### Assigned task
Your answer should be an exact copy of the lines from the one holding "Open the Spend $201k metric card" to the end of the material below, pictures left out.

### Dataset records
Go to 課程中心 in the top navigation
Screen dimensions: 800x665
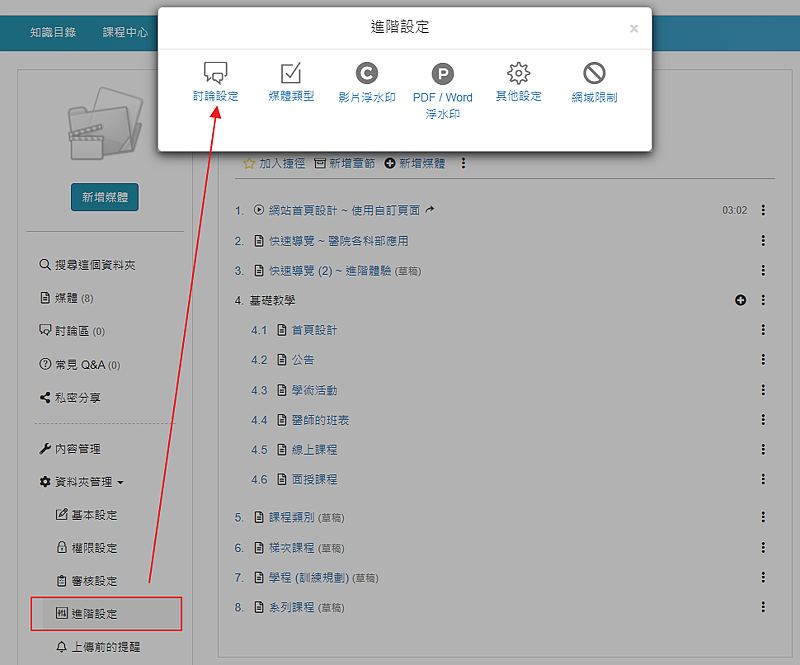pos(125,32)
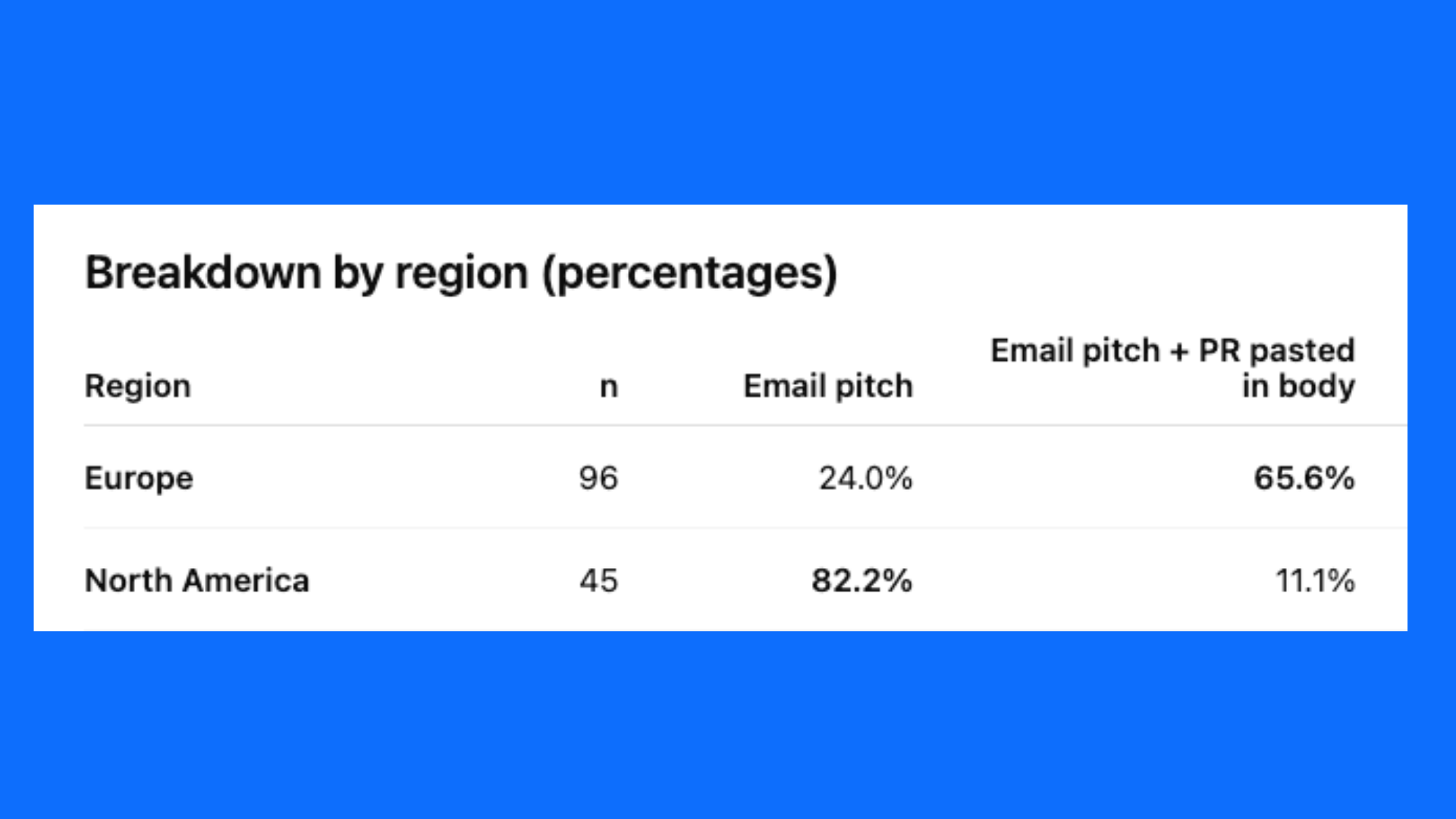The width and height of the screenshot is (1456, 819).
Task: Click the 24.0% cell for Europe
Action: click(865, 479)
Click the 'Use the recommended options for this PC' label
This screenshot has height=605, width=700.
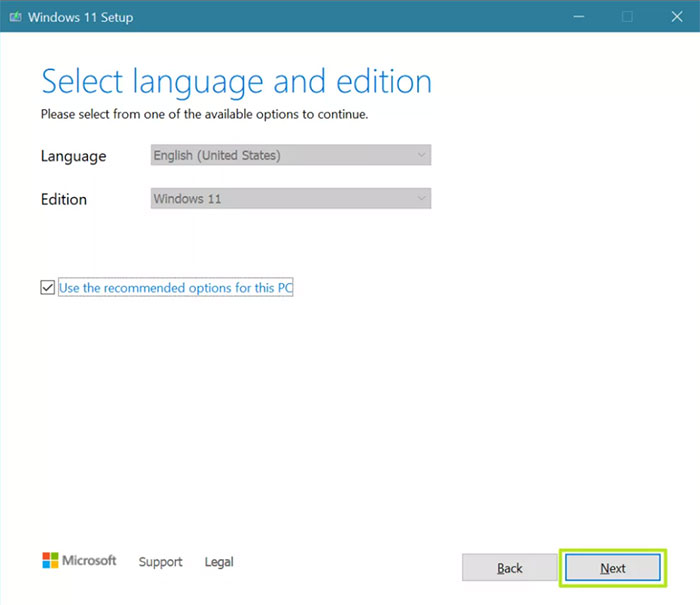tap(175, 288)
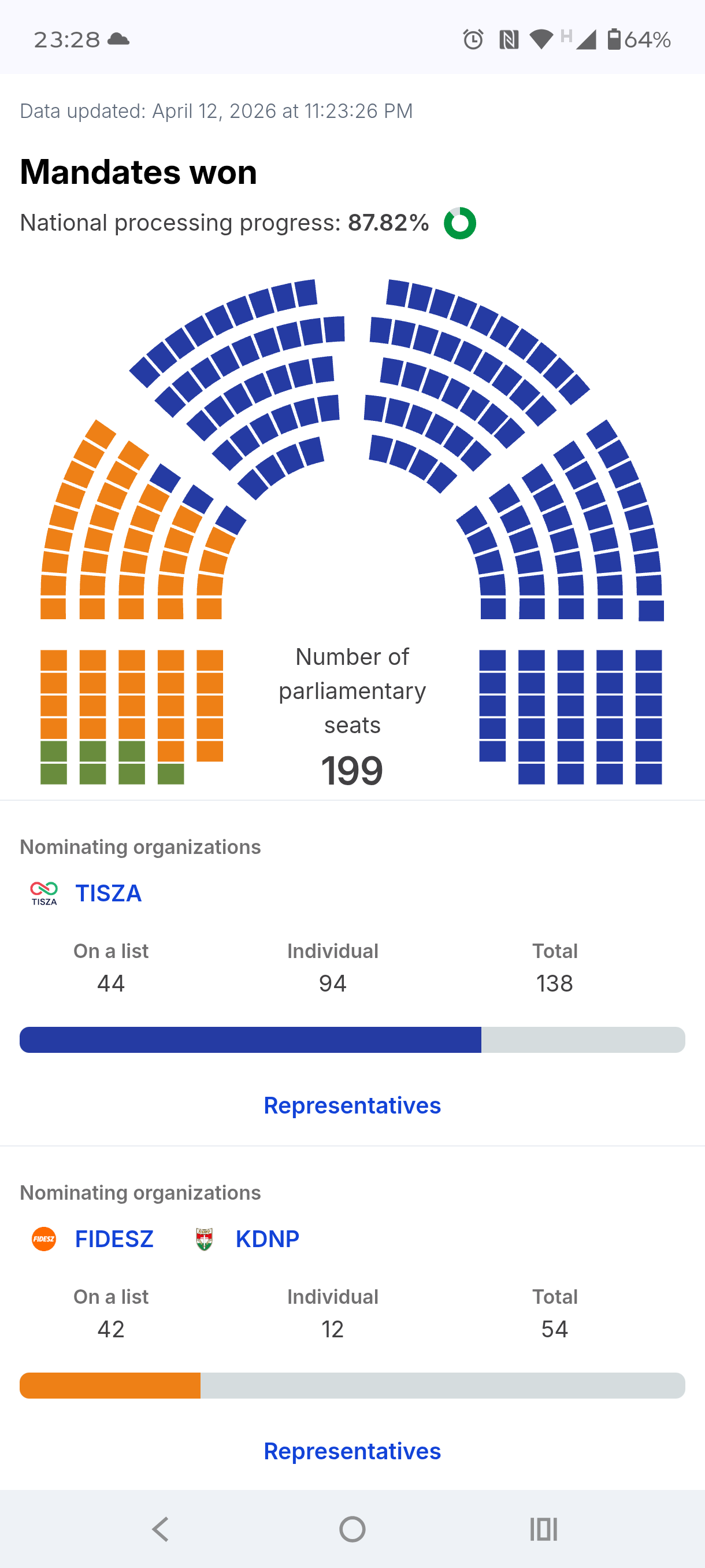Image resolution: width=705 pixels, height=1568 pixels.
Task: Tap the TISZA party logo icon
Action: (x=44, y=893)
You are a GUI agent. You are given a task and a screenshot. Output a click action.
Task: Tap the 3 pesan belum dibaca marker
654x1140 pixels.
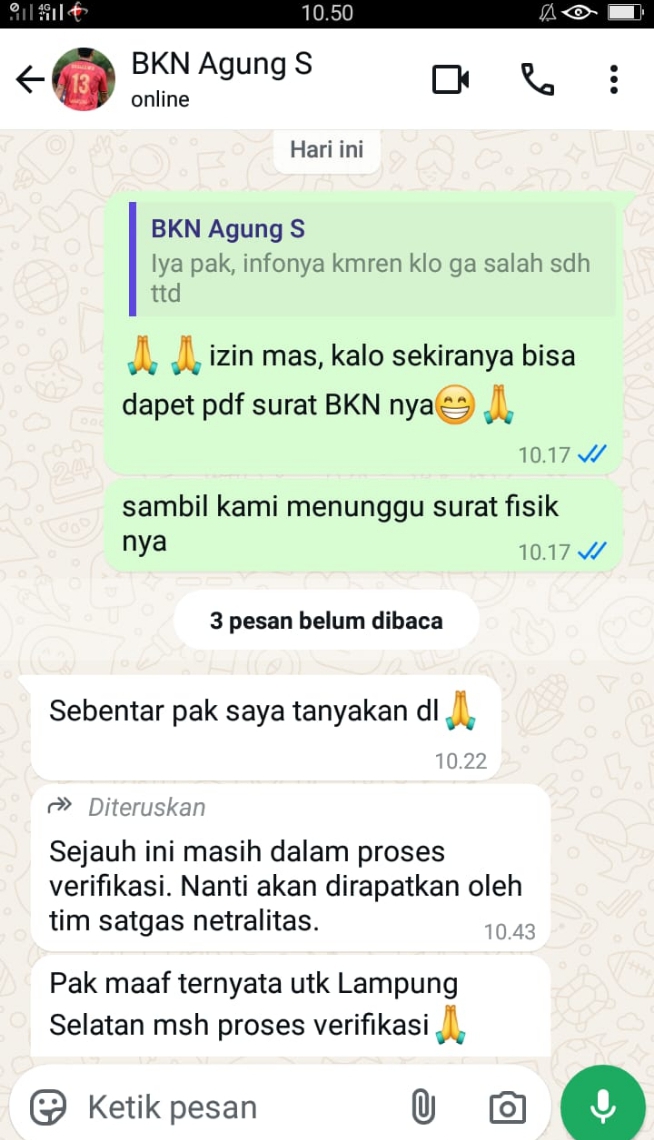click(x=326, y=620)
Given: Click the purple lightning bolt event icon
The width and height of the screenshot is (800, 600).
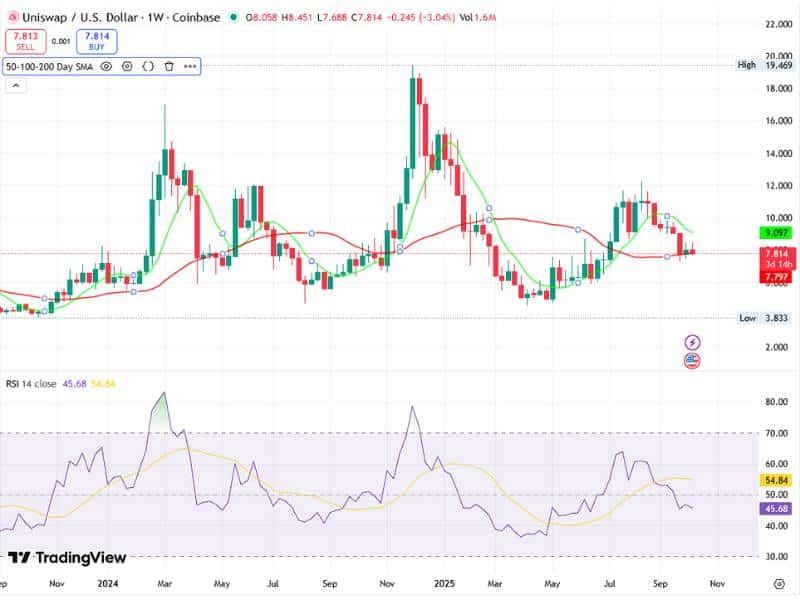Looking at the screenshot, I should tap(692, 342).
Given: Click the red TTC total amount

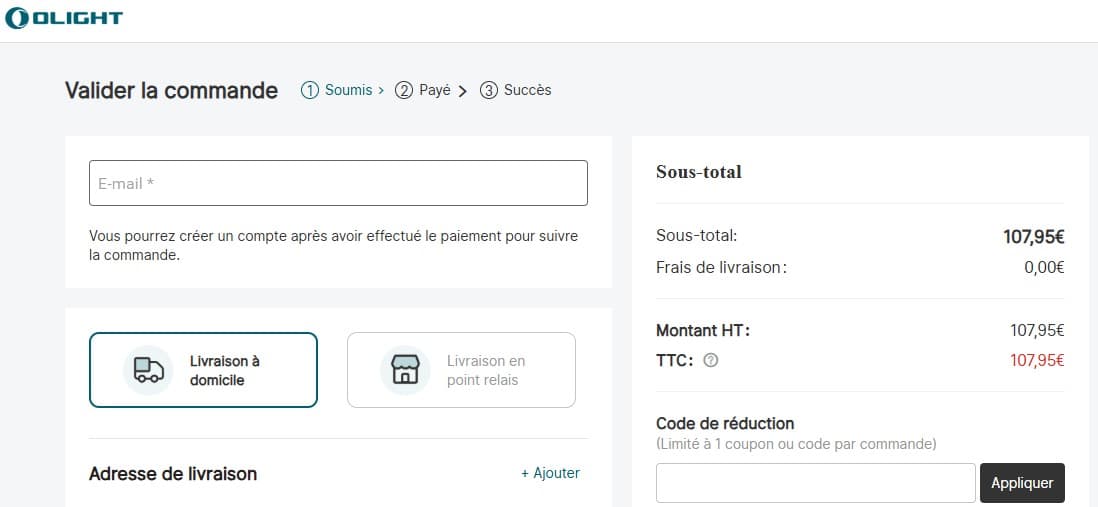Looking at the screenshot, I should coord(1036,360).
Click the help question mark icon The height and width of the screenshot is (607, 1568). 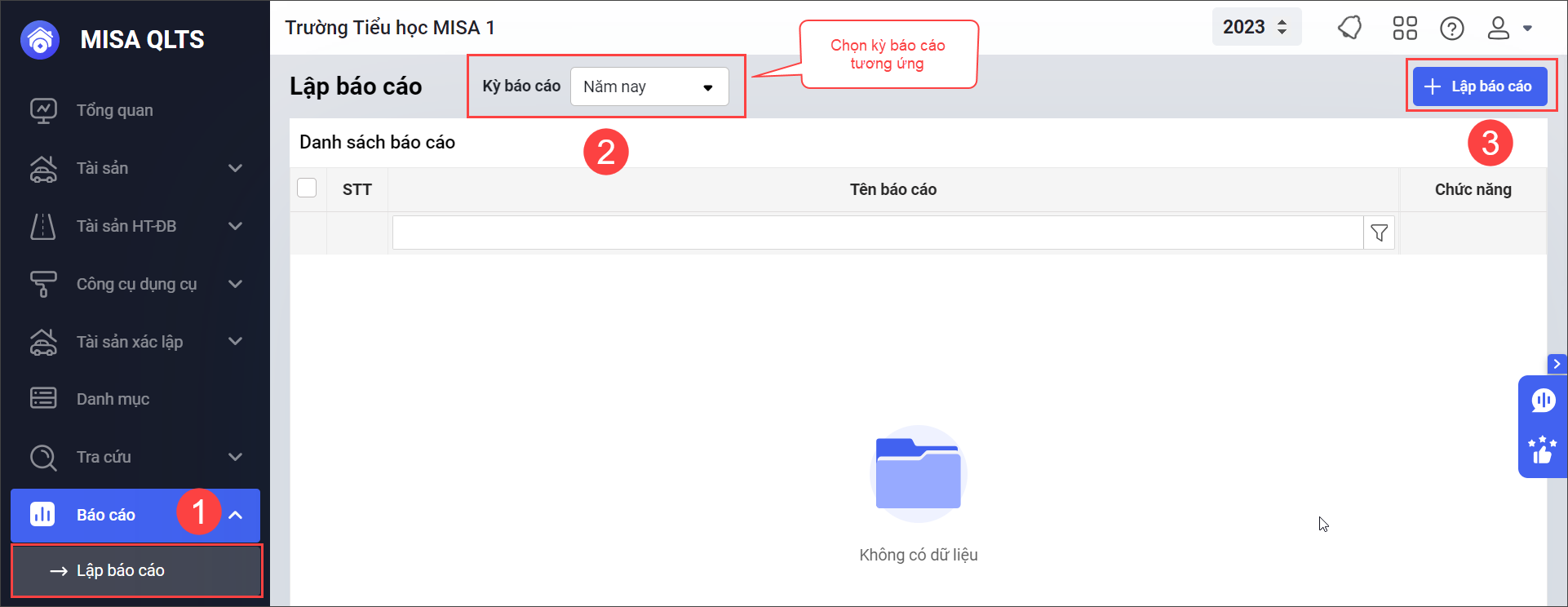point(1451,29)
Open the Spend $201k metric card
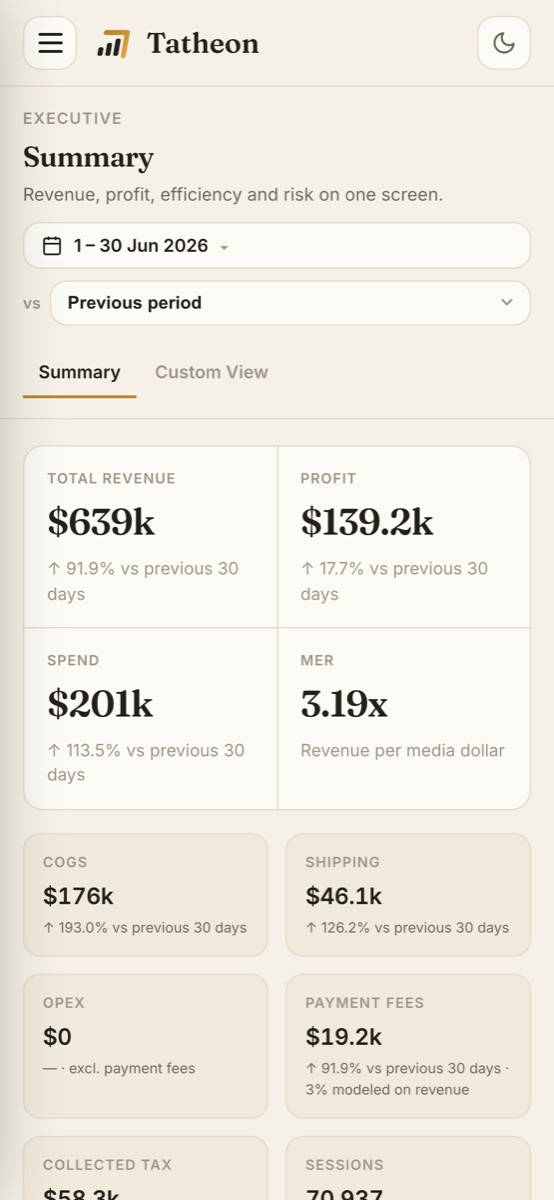 [x=151, y=718]
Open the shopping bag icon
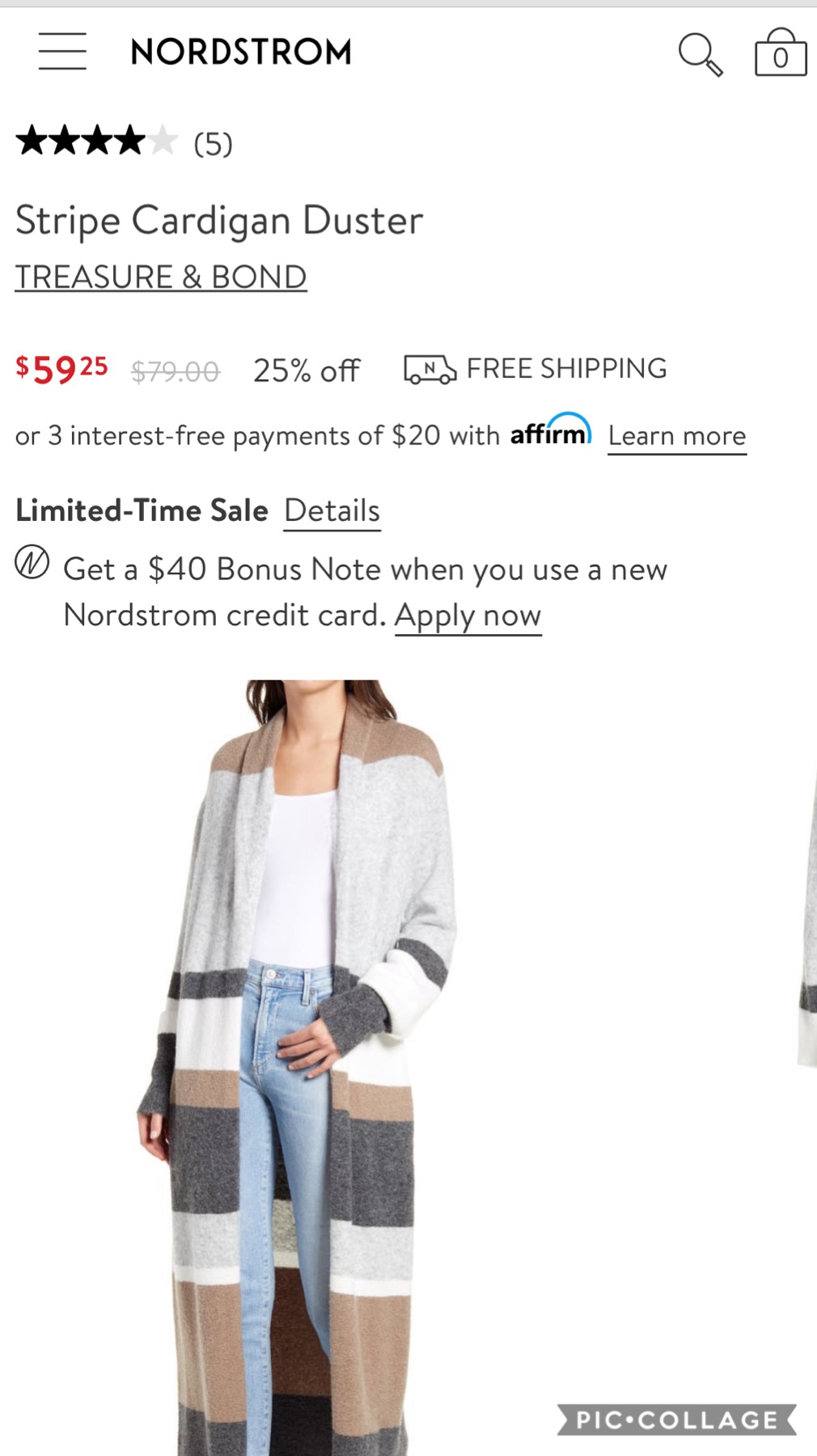 (780, 54)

### Written response
Open the Spend $201k metric card
 [x=151, y=718]
Open the shopping bag icon
 (780, 54)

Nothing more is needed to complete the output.